[Screenshot and document pointing data]
--- Start ---
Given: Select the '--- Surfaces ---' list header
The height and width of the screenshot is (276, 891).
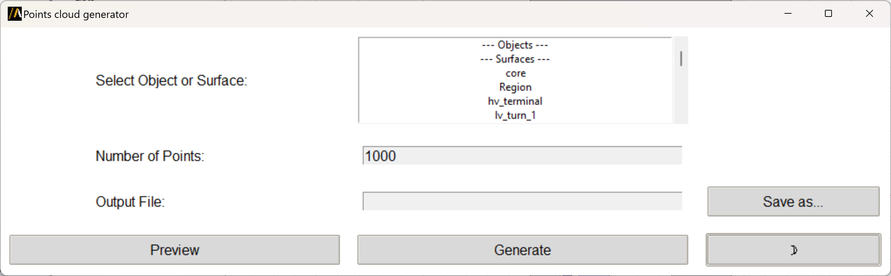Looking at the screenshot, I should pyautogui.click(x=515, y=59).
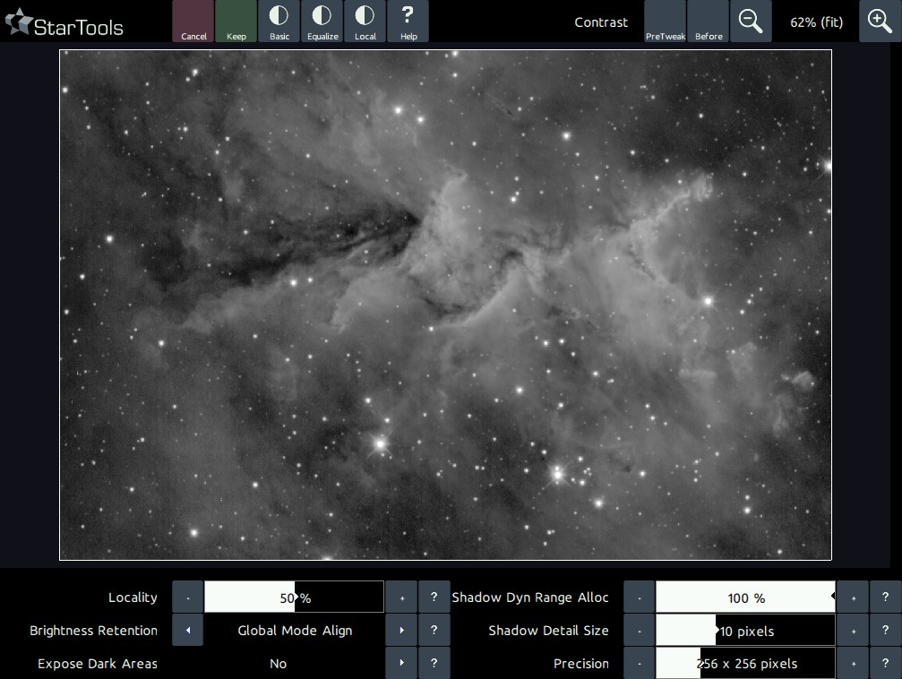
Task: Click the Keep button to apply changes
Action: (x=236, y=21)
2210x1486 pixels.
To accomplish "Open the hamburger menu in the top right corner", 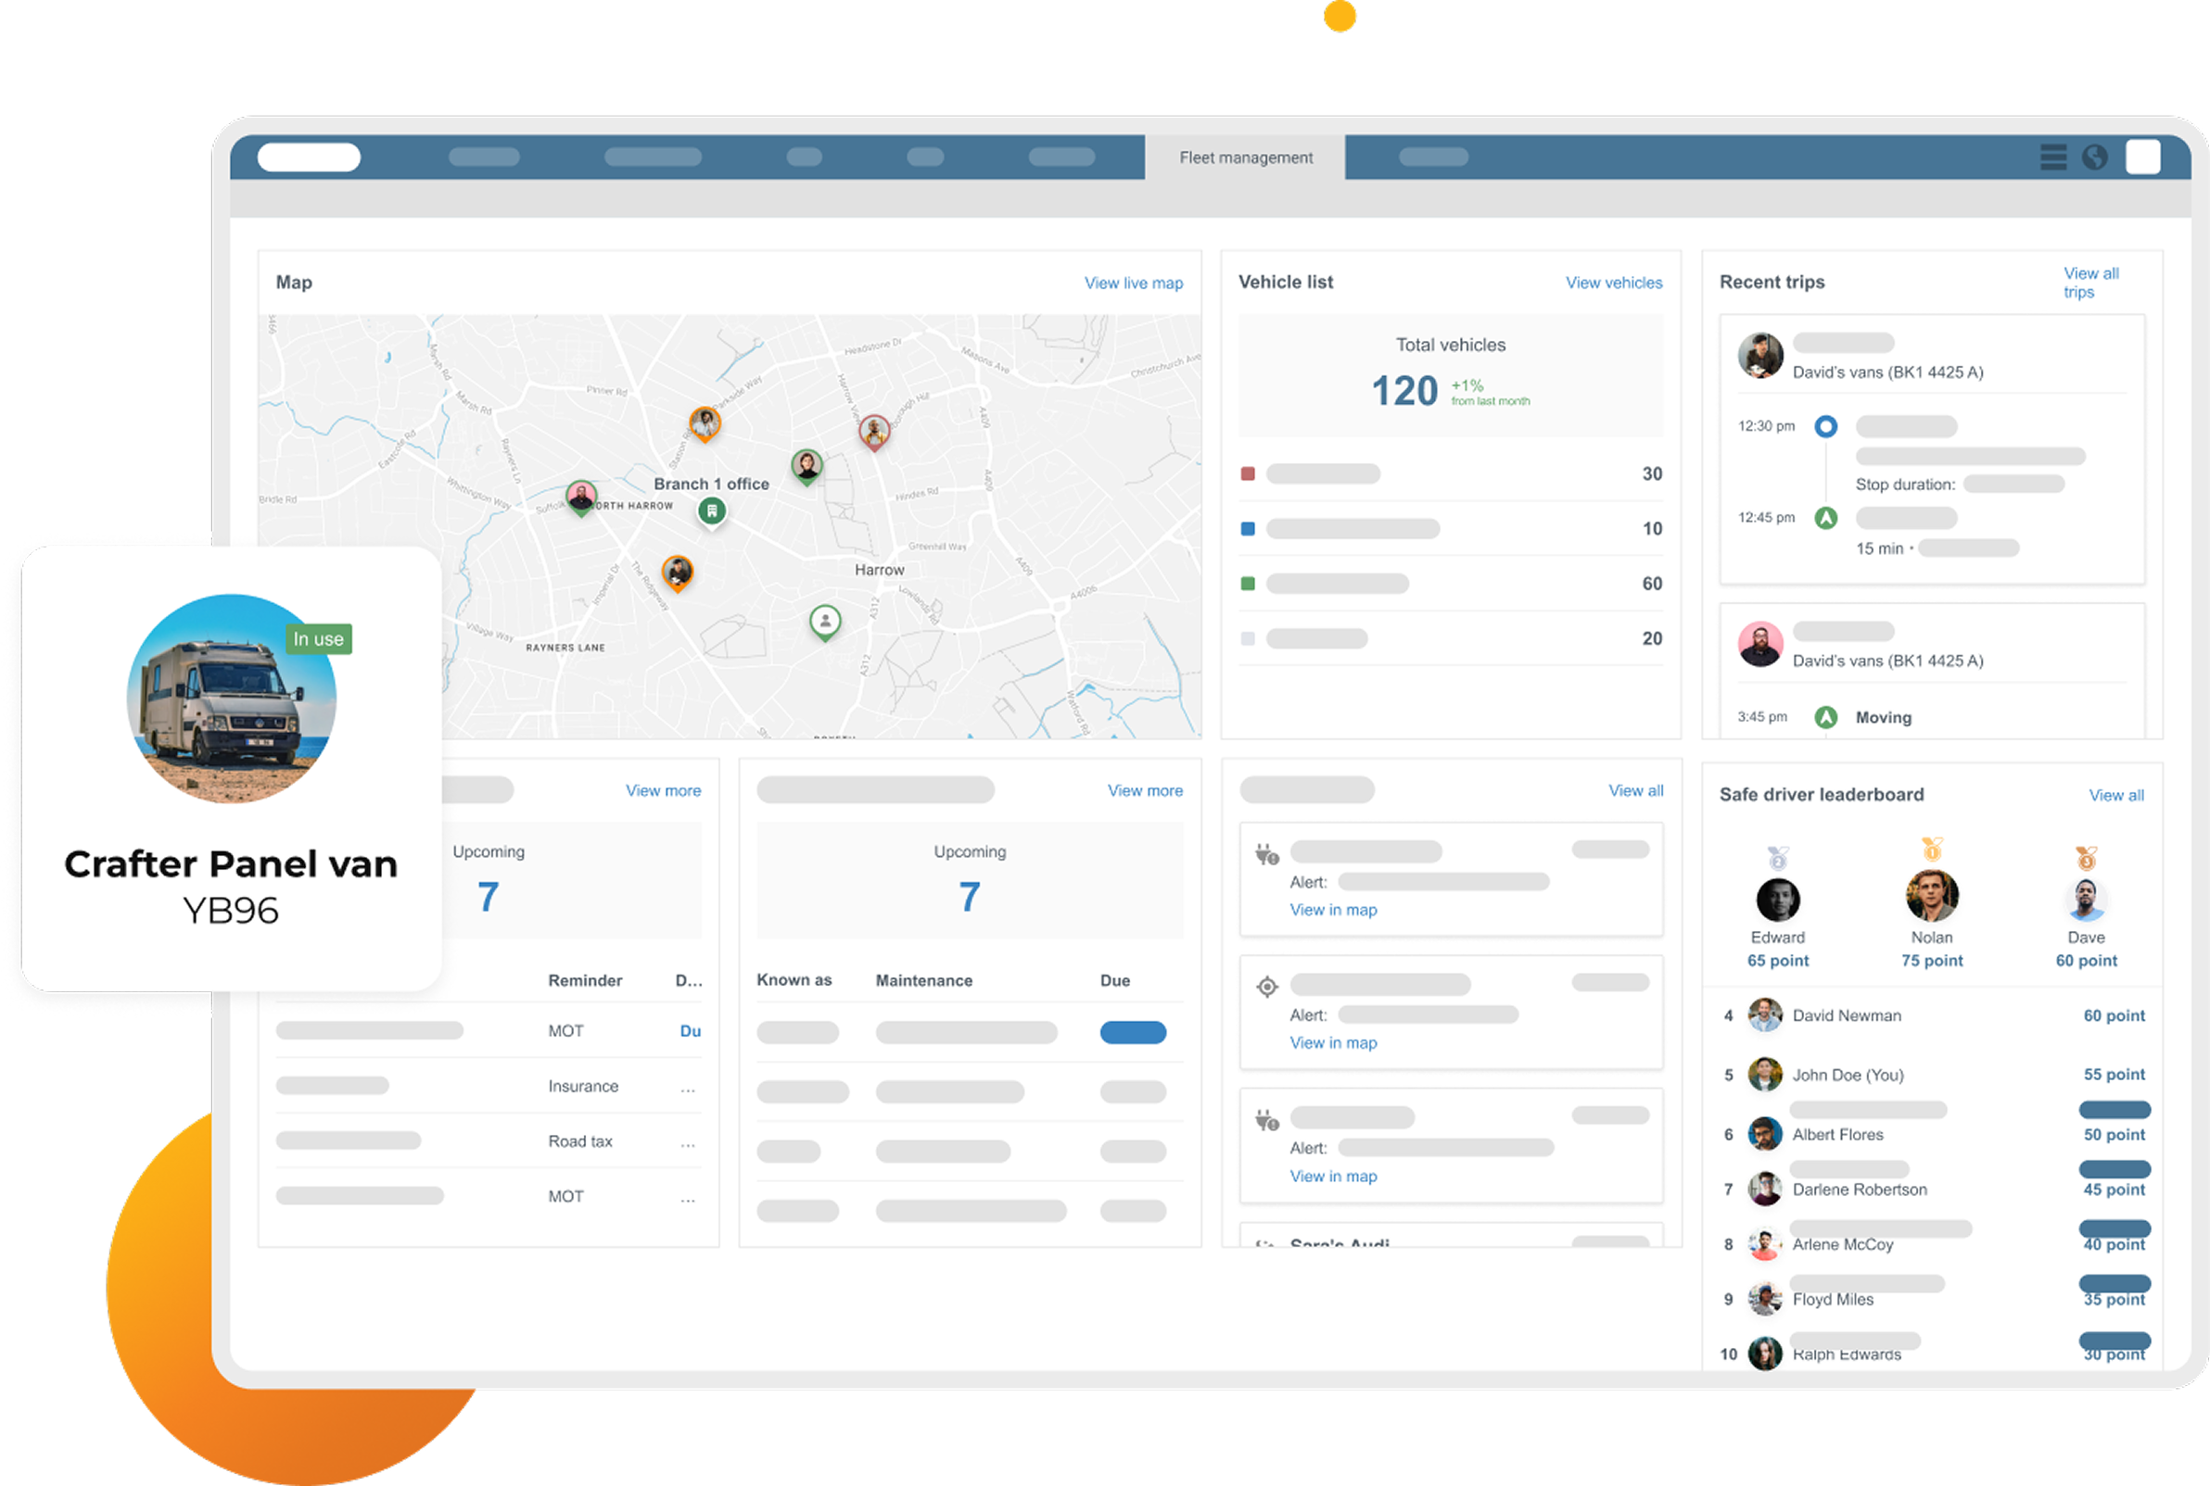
--- End ---
Task =
Swap "list header" for "list title" in these lines and write them out again with nothing else changed. Leave the pictures out.

Exercise solution =
Given: Select the '--- Surfaces ---' list title
The height and width of the screenshot is (276, 891).
Looking at the screenshot, I should pyautogui.click(x=515, y=59).
Task: Click the Keep button to apply changes
Action: (x=236, y=21)
2210x1486 pixels.
To accomplish "Open the hamburger menu in the top right corner", 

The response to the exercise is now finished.